Drought hits horse owners too
Drought has hit horse owners too this year, but not as hard as it has their cattle-owning counterparts.
"While many cattle producers could still be looking at feeding several dozen mama cows over the next few months, most horse owners only have a handful or fewer mouths to feed, so the pressure may not be quite as intense for horse owners," said Mark Russell, assistant professor-equine extension, for the University of Arkansas System Division of Agriculture.
In addition, many horse owners have different supply routes and their charges have different nutrition requirements.
"What I've found is those who can get hay do so because they've been working with the same supplier for years," he said. "We're not in a place where we're panicking and if you've planned ahead, you're probably in pretty decent shape."
However, the summer's hay has still not been as plentiful as in past years and it's shown in the prices.
"They've had to pay a little more--maybe $2 to $3 a bale more than what they're used to," Russell said, moving typical prices to $7 a small square bale for good-quality grass hay.

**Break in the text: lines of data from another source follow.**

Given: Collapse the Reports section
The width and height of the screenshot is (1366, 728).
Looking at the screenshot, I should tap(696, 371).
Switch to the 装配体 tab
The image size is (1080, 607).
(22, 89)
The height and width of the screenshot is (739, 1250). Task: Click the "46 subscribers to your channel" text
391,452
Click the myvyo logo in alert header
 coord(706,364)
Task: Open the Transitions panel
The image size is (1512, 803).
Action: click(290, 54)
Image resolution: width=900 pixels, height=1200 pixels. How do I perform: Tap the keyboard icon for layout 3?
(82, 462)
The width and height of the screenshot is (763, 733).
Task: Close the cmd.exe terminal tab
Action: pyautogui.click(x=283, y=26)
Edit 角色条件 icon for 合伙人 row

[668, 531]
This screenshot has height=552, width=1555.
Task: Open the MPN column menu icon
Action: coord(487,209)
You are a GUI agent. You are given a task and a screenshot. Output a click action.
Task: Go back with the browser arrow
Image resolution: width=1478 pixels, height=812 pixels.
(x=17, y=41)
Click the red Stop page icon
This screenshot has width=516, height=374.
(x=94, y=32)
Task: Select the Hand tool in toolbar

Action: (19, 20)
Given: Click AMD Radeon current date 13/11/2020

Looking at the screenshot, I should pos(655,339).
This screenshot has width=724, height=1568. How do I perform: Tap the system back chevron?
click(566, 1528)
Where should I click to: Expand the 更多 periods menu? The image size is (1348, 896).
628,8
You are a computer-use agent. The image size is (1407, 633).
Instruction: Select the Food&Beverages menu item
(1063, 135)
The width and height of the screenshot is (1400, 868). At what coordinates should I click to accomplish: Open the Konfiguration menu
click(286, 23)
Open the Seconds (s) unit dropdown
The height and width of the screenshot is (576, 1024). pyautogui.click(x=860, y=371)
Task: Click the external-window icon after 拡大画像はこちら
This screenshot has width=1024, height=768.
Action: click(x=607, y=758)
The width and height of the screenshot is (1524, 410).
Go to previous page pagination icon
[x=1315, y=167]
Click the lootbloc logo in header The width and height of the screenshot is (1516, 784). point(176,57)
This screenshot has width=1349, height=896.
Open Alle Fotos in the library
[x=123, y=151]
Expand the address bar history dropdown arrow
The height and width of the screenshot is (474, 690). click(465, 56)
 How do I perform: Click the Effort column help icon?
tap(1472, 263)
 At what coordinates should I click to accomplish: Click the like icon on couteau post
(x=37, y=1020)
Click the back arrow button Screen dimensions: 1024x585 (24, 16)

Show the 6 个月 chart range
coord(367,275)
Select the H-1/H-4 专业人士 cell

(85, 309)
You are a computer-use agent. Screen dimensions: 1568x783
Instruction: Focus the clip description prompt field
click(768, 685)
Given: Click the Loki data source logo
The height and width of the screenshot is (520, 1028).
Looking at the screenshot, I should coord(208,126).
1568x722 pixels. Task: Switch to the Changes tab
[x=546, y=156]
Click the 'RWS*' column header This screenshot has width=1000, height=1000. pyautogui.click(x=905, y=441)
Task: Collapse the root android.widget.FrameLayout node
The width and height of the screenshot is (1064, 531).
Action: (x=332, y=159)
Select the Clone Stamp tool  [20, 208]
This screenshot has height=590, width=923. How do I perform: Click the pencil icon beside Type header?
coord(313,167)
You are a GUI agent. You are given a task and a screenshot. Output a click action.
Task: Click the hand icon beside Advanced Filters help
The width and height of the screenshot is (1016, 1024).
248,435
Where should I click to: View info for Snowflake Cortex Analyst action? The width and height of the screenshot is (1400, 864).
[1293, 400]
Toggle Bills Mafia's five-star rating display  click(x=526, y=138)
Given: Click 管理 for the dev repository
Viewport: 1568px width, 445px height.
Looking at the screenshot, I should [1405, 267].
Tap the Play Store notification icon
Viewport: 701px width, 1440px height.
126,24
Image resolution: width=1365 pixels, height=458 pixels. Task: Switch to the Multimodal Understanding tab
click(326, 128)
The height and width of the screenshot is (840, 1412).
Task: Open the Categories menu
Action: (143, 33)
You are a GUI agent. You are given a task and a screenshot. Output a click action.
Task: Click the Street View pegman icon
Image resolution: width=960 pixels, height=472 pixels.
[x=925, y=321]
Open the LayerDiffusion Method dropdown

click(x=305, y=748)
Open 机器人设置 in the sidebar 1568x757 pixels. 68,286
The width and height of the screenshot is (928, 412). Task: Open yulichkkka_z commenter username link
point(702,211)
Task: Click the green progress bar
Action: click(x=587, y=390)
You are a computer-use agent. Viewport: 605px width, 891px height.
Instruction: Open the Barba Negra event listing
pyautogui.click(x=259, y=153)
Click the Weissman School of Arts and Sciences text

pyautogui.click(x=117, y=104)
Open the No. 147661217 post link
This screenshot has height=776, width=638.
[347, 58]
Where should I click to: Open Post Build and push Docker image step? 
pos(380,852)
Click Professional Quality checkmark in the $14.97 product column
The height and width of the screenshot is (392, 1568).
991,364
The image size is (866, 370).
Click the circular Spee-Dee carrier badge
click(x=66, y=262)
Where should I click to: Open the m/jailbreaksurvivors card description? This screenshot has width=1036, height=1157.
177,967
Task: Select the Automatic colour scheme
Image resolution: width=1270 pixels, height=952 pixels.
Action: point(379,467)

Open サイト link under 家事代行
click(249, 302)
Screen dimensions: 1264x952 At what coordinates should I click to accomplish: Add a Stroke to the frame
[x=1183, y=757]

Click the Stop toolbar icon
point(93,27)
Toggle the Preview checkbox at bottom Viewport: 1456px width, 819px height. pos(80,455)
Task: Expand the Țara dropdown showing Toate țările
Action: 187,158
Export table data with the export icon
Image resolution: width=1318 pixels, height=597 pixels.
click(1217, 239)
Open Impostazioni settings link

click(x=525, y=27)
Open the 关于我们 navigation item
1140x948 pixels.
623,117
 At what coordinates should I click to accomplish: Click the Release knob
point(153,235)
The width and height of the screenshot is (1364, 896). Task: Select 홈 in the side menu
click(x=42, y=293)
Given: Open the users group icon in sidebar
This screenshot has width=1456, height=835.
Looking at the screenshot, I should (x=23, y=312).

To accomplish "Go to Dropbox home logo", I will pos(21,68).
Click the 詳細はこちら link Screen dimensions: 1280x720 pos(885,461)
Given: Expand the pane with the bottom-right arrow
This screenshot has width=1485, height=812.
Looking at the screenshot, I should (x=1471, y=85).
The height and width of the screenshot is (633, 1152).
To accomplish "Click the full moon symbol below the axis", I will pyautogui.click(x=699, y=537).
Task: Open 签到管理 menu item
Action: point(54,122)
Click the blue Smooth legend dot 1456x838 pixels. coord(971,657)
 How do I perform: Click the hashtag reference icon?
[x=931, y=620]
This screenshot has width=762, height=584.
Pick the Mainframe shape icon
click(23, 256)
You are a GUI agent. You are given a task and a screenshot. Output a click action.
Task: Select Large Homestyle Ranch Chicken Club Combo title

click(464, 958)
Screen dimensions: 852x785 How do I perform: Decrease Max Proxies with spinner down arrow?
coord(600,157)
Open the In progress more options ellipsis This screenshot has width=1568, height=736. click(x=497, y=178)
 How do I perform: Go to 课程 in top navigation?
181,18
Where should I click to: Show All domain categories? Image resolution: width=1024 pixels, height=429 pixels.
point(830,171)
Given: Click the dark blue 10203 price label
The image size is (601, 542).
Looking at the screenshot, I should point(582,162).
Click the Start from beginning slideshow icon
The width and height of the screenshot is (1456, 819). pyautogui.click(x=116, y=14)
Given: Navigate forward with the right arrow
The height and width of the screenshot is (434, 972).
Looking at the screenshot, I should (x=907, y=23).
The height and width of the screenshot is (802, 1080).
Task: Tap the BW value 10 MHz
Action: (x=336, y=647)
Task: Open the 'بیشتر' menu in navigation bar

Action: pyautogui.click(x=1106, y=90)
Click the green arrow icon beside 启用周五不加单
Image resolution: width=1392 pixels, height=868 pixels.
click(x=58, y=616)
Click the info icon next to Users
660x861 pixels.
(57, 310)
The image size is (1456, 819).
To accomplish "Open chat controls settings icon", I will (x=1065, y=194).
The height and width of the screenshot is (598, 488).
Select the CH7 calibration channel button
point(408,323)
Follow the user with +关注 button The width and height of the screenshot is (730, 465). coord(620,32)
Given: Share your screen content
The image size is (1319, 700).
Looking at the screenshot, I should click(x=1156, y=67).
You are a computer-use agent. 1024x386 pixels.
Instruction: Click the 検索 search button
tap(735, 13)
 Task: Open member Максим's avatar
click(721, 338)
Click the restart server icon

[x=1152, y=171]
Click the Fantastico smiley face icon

Russell said Louisiana and Mississippi still had hay and some Arkansas horse owners were towing empty horse trailers south and returning with a trailer full of bales for the fall and winter. A little planning among fellow horse owners could go a long way too.
"If you could get some folks grouping together and find someone with a 30-foot gooseneck and split the gas, getting hay is going to be a lot cheaper that way," he said. "If you have three or four people split the gas, it's not as painful as it might've been."
"We managed through the drought with adequate supplies of hay," said Shea Wilson, communications administrator for the Arkansas Department of Correction, the state's largest horse herd with 450 head. "Irrigation of the crop helped."
"We grow all of our own hay, so we don't buy any, therefore, the rising cost does not impact ADC," she said.
However, where hay hasn't been as plentiful, "many horse owners are evaluating current feeding programs and seeking alternatives," Russell said. The problem is "horses do not accept a change in forage very well," which means horse owners have to plan ahead.
"One of the most important factors in feeding a horse is to keep any changes in feed gradual," he said. "This includes both forages and concentrates such as grains, pellets, and oats."
In Arkansas, horse owners planning grazing should use a ratio of one adult horse per two acres of pasture, or one acre per yearling or two-year-old.
Among Russell's recommendations:
--Plant winter annuals such as rye, ryegrass or wheat. "While the initial cost may be high, this option could possibly by less expensive than hay purchase over the course of a winter and early spring," Russell said.
--Employ rotational grazing. "During months when rain is more prevalent, use a fencing system that will allow for sections of the pasture to not be grazed," he said.
--Only feed hay when the previous feeding has been completely consumed.
--Weigh each hay feeding to prevent over-distribution.
--Foaling mares should be kept away from fescue because of concerns over foal death at time of birth and the absence of milk production in some mares provided access to fescue.